What to produce
Your reply should reproduce each entry exactly and contain no pictures.

Data for review
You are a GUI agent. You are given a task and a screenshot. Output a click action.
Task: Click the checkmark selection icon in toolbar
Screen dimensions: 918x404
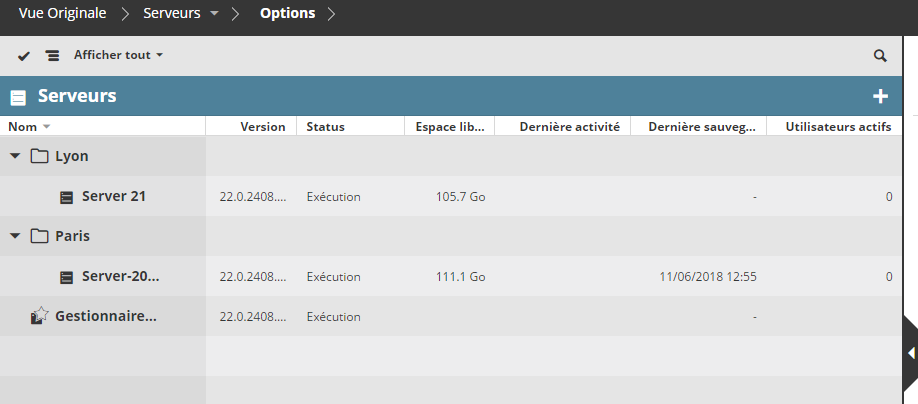tap(24, 56)
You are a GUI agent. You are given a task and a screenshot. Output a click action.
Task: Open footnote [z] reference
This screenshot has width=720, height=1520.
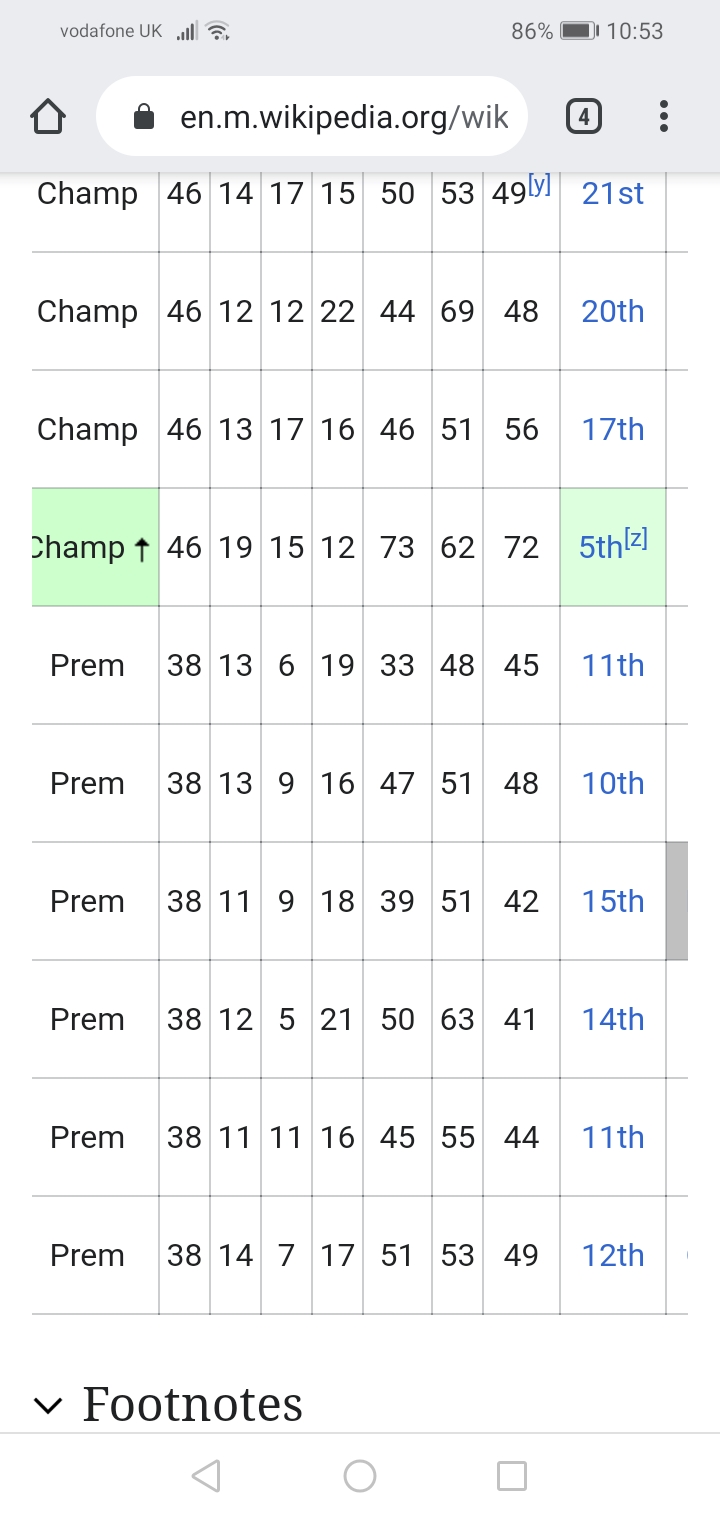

Solved exercise
You are a GUI agent. You are given a task and a screenshot. Output a click action.
Task: Click the checkmark selection icon in toolbar
Screen dimensions: 918x404
tap(24, 56)
You are a GUI agent. You are given a task and a screenshot. Output a click action.
Task: Open footnote [z] reference
This screenshot has width=720, height=1520.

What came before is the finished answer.